Rewrite the material starting at its first line and ending at the line containing "pos(251,41)", replacing "rightmost" with "leftmost" and leaving everything else unchanged.

_ _ _ _

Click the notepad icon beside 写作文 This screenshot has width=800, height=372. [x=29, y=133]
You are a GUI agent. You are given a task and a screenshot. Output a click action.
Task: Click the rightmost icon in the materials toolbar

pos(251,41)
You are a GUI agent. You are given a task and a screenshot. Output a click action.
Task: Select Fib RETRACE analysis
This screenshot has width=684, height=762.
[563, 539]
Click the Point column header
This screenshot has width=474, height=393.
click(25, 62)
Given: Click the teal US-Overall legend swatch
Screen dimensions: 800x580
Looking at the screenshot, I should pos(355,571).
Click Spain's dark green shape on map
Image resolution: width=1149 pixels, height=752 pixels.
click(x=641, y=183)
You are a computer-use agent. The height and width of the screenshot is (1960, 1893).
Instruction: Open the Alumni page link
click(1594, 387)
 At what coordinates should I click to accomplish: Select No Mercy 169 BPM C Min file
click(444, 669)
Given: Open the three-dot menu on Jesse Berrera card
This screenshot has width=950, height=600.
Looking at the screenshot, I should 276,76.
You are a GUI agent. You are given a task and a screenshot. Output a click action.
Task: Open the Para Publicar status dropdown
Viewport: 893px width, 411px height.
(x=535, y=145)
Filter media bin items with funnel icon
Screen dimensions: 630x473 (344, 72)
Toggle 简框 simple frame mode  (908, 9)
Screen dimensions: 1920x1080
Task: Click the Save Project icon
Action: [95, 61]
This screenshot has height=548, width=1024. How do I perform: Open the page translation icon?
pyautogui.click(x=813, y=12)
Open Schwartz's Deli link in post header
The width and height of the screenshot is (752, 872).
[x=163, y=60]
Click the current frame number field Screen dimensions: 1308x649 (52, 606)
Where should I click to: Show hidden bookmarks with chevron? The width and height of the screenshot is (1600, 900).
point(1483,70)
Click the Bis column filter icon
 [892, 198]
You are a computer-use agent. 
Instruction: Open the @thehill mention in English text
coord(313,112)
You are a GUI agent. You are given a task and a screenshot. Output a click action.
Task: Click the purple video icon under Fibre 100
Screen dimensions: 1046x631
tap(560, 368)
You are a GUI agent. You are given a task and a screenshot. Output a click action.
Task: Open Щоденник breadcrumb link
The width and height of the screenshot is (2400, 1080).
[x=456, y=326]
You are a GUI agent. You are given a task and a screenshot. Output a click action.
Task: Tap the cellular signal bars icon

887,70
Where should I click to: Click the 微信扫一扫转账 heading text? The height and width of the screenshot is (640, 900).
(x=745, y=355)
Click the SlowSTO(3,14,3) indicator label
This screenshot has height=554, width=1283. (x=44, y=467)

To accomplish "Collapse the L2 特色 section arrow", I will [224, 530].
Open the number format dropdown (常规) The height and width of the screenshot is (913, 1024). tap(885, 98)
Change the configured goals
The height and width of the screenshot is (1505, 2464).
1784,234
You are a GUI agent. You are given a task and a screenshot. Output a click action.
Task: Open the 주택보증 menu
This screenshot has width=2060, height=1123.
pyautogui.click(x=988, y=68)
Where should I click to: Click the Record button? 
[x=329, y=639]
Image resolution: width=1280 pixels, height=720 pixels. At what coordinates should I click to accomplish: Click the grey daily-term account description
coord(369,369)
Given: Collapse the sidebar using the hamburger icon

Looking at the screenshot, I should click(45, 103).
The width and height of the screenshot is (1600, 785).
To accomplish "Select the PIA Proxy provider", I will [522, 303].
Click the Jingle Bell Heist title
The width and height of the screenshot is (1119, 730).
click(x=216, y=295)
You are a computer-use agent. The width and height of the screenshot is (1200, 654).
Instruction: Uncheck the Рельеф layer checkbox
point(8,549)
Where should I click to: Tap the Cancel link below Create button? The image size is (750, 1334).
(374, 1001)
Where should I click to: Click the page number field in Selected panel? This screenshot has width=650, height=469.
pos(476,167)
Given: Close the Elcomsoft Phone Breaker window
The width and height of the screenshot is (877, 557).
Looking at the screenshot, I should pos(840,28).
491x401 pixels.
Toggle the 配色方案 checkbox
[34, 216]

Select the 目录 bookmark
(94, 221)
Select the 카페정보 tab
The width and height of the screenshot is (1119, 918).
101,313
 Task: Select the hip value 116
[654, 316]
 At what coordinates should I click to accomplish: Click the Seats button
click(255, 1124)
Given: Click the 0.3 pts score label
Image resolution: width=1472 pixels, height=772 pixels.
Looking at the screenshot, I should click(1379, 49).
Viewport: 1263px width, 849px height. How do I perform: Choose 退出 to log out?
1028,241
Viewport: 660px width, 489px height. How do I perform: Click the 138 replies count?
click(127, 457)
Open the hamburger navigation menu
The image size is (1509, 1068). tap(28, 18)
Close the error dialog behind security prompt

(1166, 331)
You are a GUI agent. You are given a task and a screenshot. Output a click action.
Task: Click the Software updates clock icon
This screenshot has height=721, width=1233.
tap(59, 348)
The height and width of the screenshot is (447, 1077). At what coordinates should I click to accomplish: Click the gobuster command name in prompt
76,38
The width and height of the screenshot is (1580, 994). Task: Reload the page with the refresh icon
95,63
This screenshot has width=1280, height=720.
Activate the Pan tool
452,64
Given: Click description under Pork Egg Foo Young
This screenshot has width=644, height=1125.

_ _ _ _

Result of this exercise:
Click the notepad icon beside 写作文 This screenshot has width=800, height=372. [x=29, y=133]
You are a GUI agent. You are given a task and a screenshot. Output a click action.
Task: Click the leftmost icon in the materials toolbar

pos(251,41)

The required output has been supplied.